** What the task requires **
Across the entries below, how many lines include "WordPress"? Give the number and nothing else.

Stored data

○ ○ ○ ○ ○ ○ ○

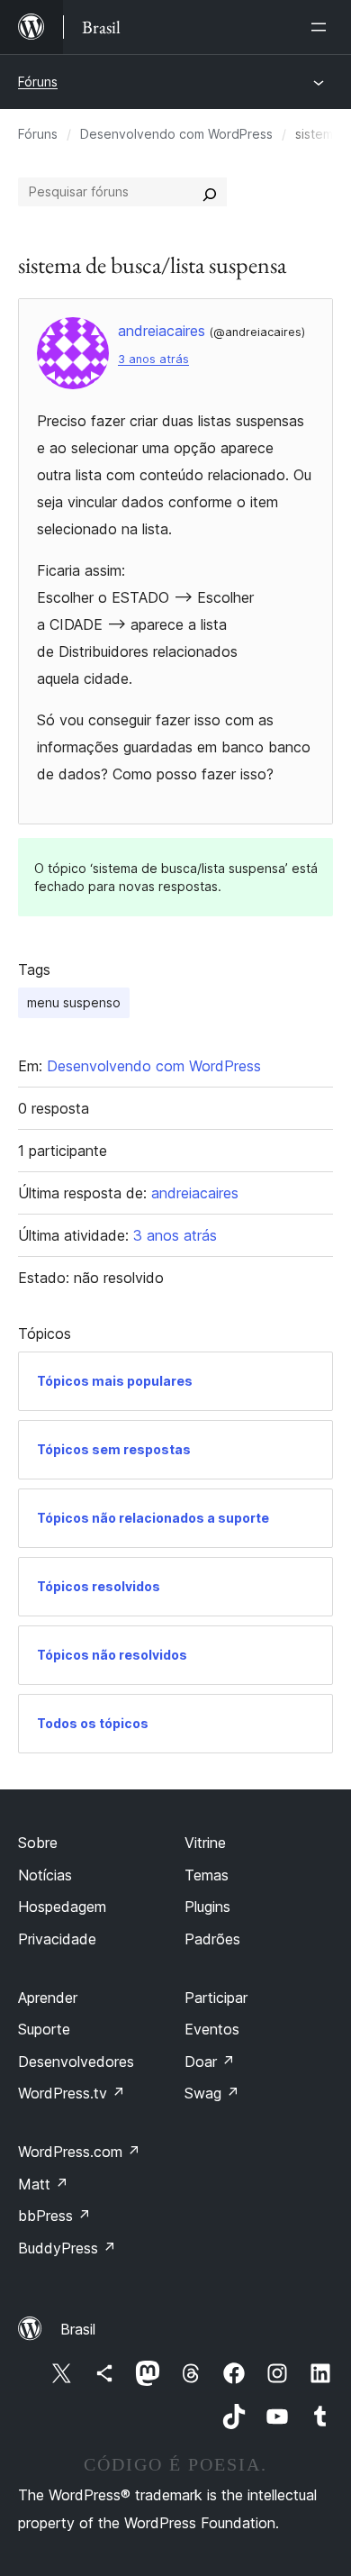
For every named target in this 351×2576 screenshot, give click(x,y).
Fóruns (38, 81)
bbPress (54, 2216)
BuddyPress (67, 2248)
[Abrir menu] (322, 27)
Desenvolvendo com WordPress (176, 133)
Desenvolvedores (76, 2062)
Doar (209, 2062)
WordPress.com (79, 2152)
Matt (43, 2184)
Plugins (207, 1907)
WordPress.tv (71, 2093)
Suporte (44, 2029)
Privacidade (57, 1939)
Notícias (45, 1875)
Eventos (211, 2029)
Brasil (77, 2329)
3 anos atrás (153, 359)
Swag (211, 2093)
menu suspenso (74, 1002)
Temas (206, 1875)
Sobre (38, 1843)
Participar (216, 1998)
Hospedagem (62, 1907)
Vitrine (205, 1843)
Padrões (212, 1939)
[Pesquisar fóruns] (210, 191)
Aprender (47, 1998)
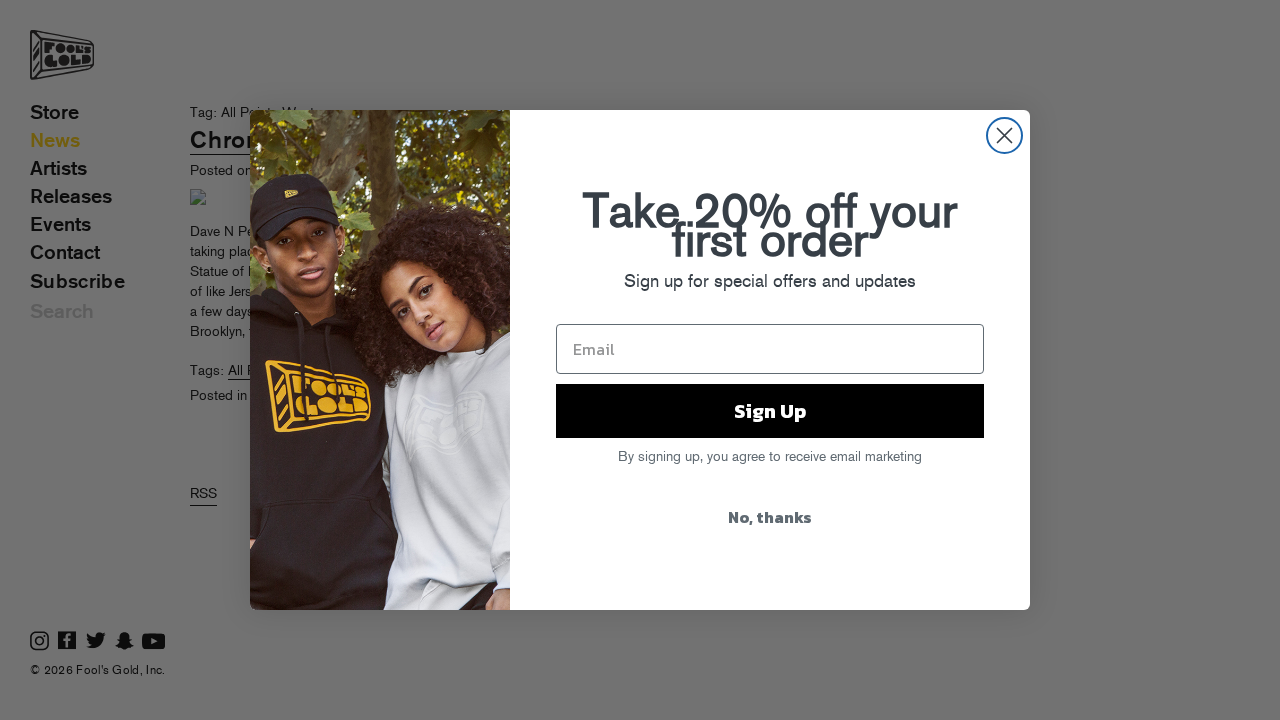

○ ○ ○ ○ ○ ○ ○

** Output of the exercise **
3